Security is configured via Spring Security's SecurityFilterChain:

java.authorizeHttpRequests(auth -> auth
    .requestMatchers("/auth/**").permitAll()
    .requestMatchers(HttpMethod.GET, "/api/projects/**").permitAll()
    .requestMatchers(HttpMethod.GET, "/api/votes/count/**").permitAll()
    .requestMatchers("/api/admin/**").hasRole("ADMIN")
    .requestMatchers(HttpMethod.PUT, "/api/projects/*/approval").hasRole("ADMIN")
    .requestMatchers(HttpMethod.POST, "/api/votes/**").authenticated()
    .anyRequest().authenticated()
)

Public browsing requires no login. Voting requires authentication. Admin operations require the ADMIN role.
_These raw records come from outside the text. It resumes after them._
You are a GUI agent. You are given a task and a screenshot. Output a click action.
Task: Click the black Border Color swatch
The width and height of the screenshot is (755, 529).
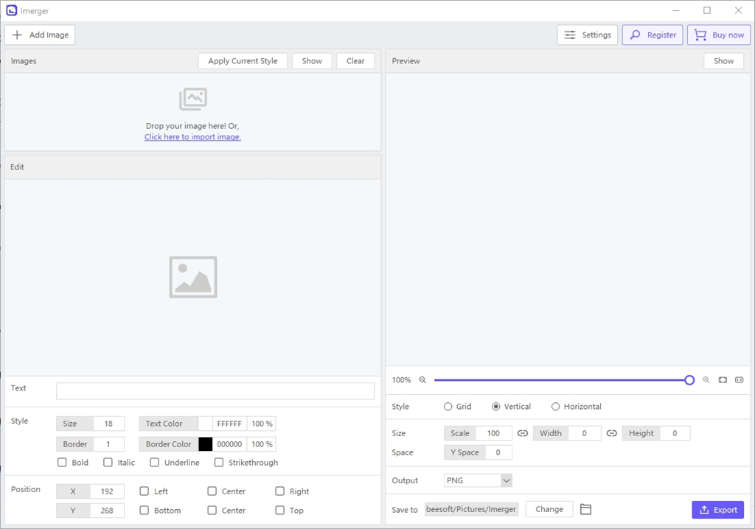206,444
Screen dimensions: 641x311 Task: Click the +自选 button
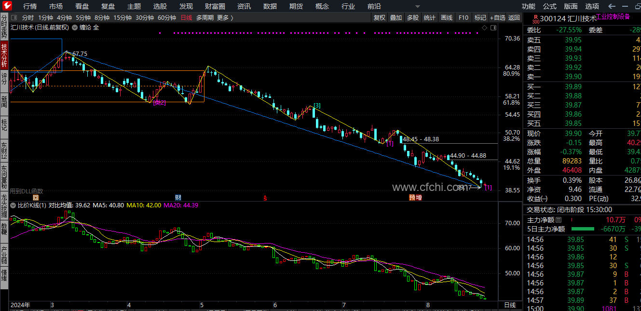497,18
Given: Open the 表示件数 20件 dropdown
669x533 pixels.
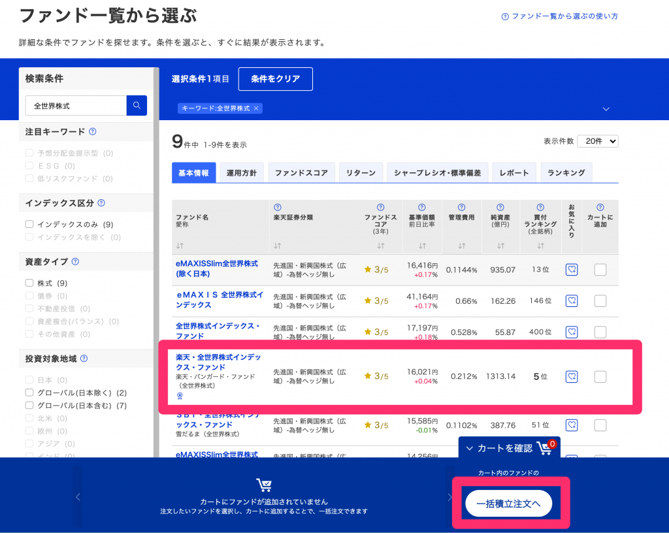Looking at the screenshot, I should coord(597,141).
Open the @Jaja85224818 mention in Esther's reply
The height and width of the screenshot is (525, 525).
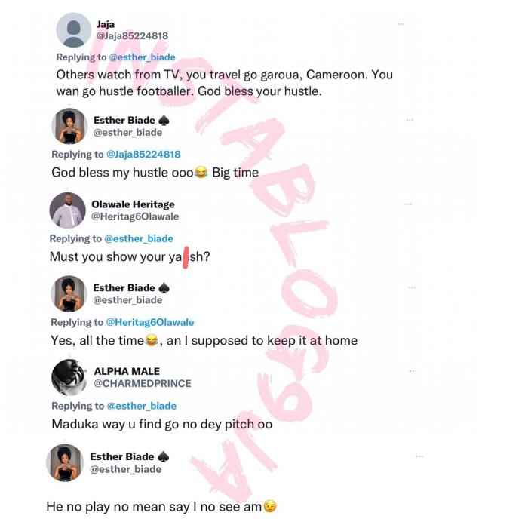point(143,155)
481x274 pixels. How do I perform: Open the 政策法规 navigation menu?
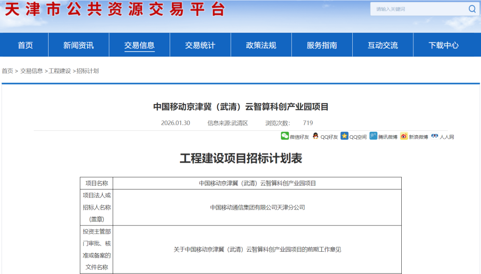[x=261, y=45]
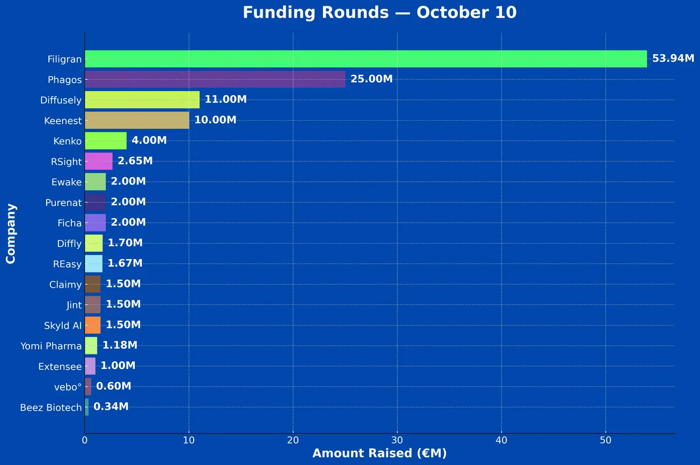Click the purple Phagos bar
Image resolution: width=700 pixels, height=465 pixels.
(215, 79)
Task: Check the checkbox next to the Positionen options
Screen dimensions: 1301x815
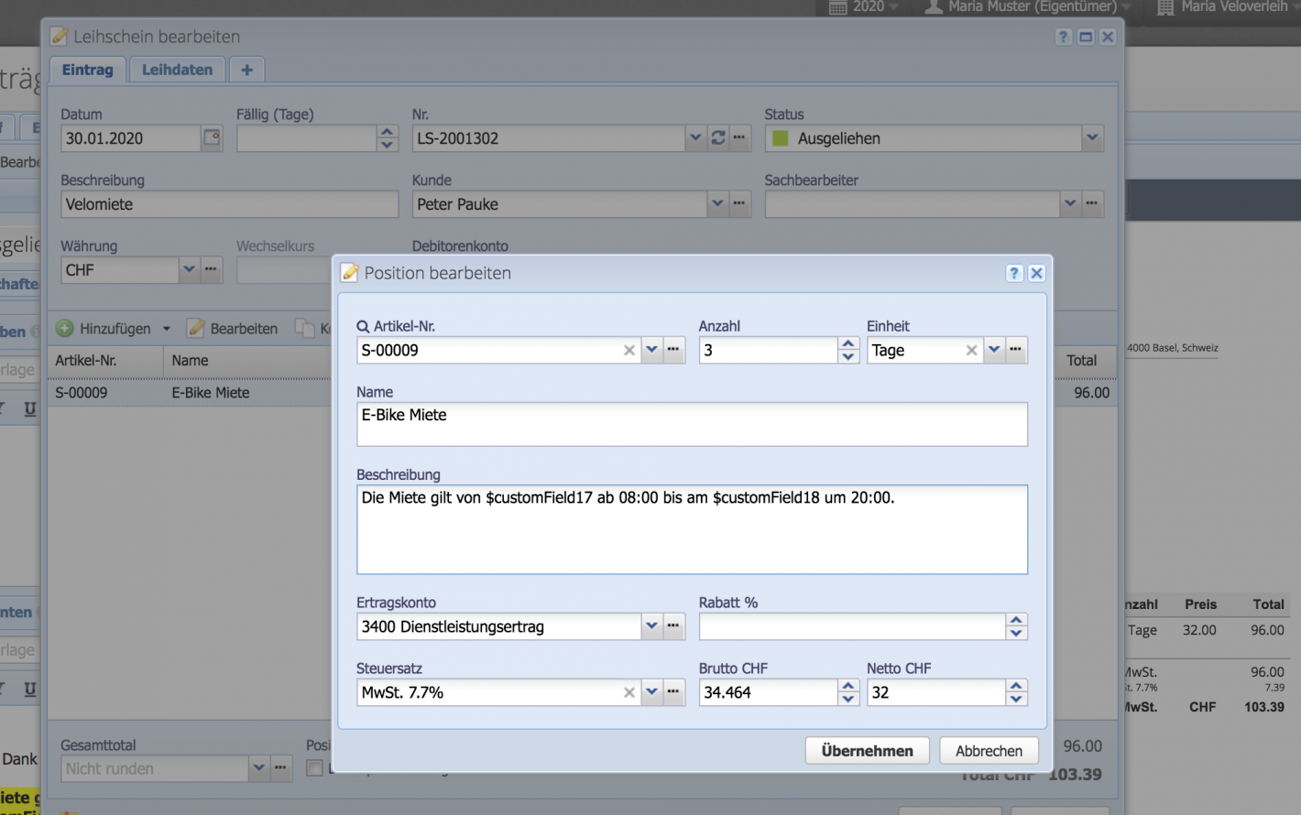Action: tap(312, 767)
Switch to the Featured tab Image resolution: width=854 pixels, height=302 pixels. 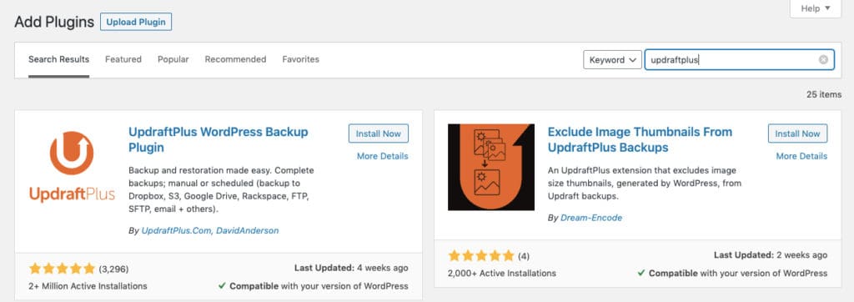point(123,59)
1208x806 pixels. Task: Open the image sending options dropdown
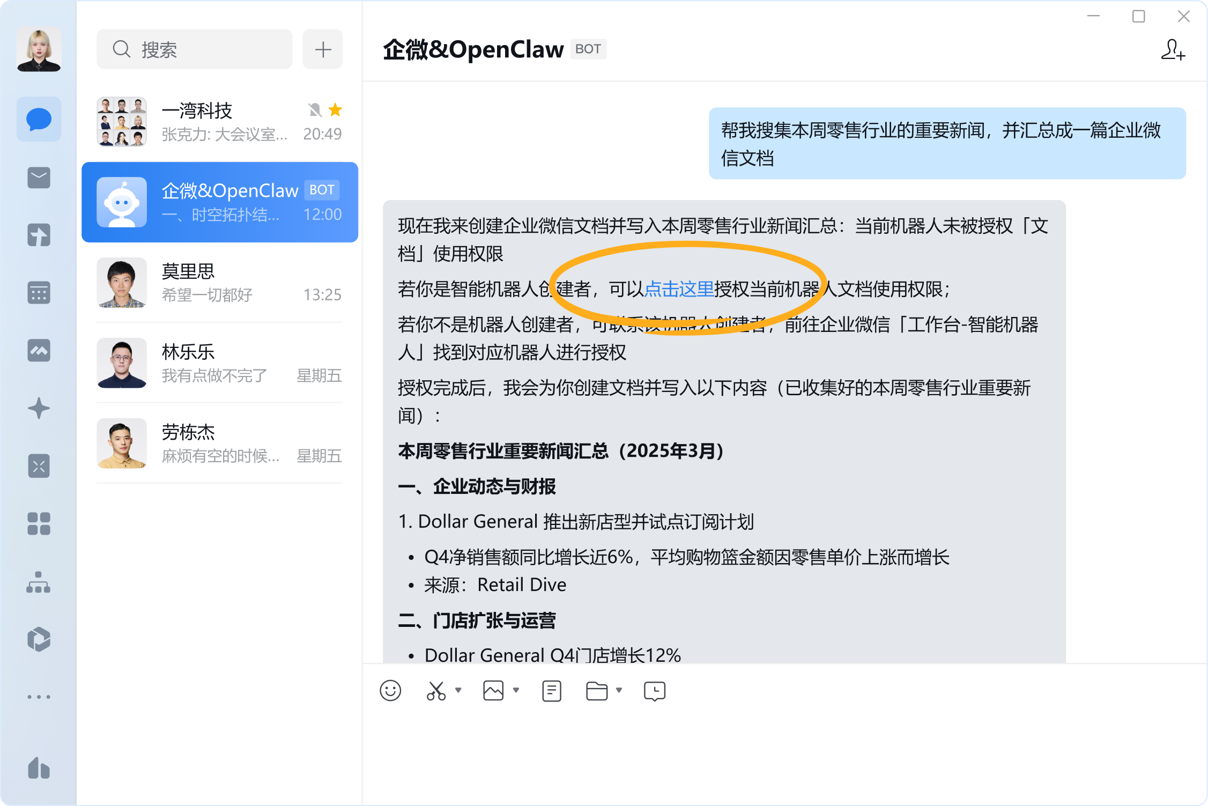(516, 691)
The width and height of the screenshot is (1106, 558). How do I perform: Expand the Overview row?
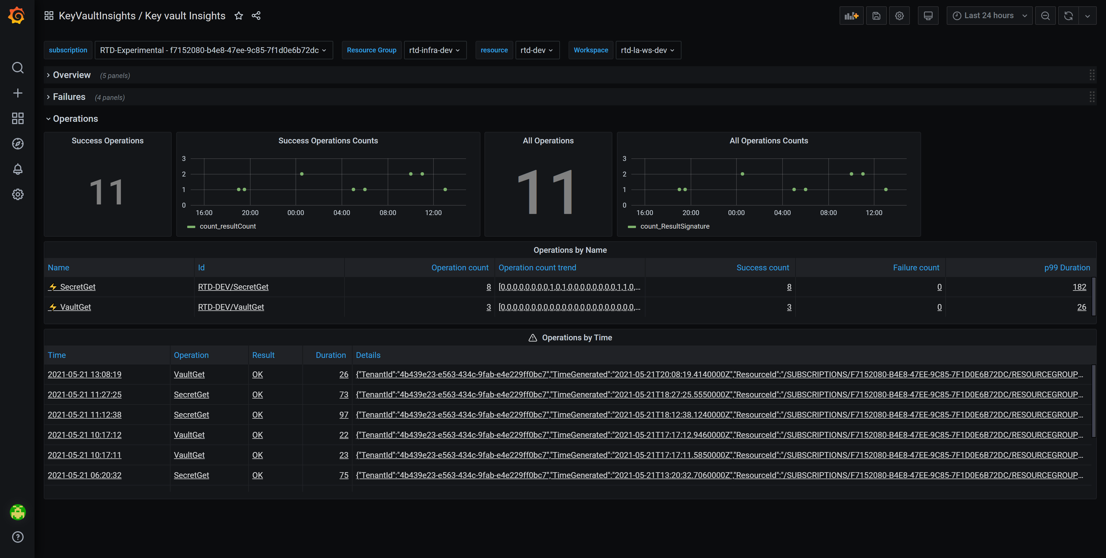tap(71, 75)
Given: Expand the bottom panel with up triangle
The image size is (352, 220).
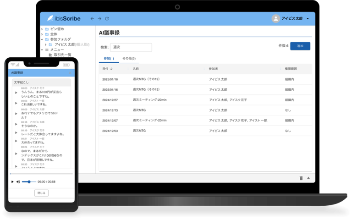Looking at the screenshot, I should 308,178.
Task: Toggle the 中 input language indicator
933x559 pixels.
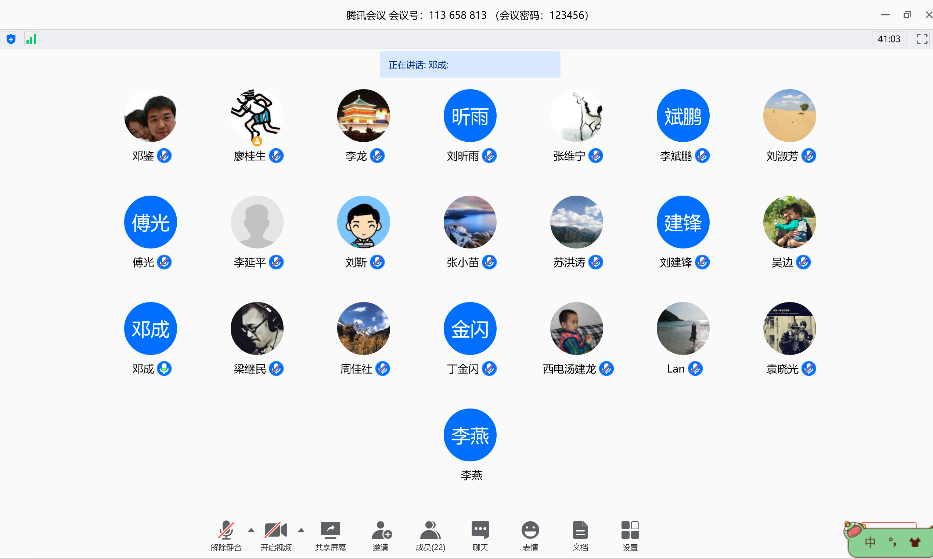Action: [870, 542]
Role checks live at the API layer, not in the frontend.

JWT tokens are signed with HMAC SHA-256 and validated on every request by a custom JwtTokenFilter inserted before Spring's UsernamePasswordAuthenticationFilter.

Vote Integrity: One Vote Per User Per Month

The most critical business rule is duplicate vote prevention. A user may vote for the same project only once per calendar month:

javaprivate void checkIfUserHasVotedThisMonth(User user, Project project) {
    LocalDateTime startOfMonth = LocalDateTime.now()
        .withDayOfMonth(1).with(LocalTime.MIN);
    LocalDateTime endOfMonth = LocalDateTime.now()
        .withDayOfMonth(LocalDateTime.now().toLocalDate().lengthOfMonth())
        .with(LocalTime.MAX);

if (voteRepository.existsByUserAndProjectAndVotedAtBetween( user, project, startOfMonth, endOfMonth)) { throw new AlreadyVotedException(); } }

The monthly window keeps users engaged across cycles — they can vote again the following month — while preventing ballot stuffing within a single period.

Exception Handling

A @RestControllerAdvice GlobalExceptionHandler maps all custom business exceptions to structured error responses:

java@ExceptionHandler(BusinessException.class)
public ResponseEntity<ErrorResponseDTO> handleBusinessException(BusinessException ex) {
    return ResponseEntity
        .status(ex.getStatus())
        .body(new ErrorResponseDTO(ex.getCode(), ex.getMessage()));
}

Custom exceptions include: AlreadyVotedException, ProjectNotFoundException, UserNotFoundException, InvalidProjectStatusException, EmailAlreadyExistsException. Each carries its own HTTP status and error code — the frontend reacts programmatically to ALREADY_VOTED without parsing message strings.

Image Upload

Projects support multi-image uploads via multipart/form-data. Images are stored to disk under uploads/projects/ with UUID-prefixed filenames to prevent collisions.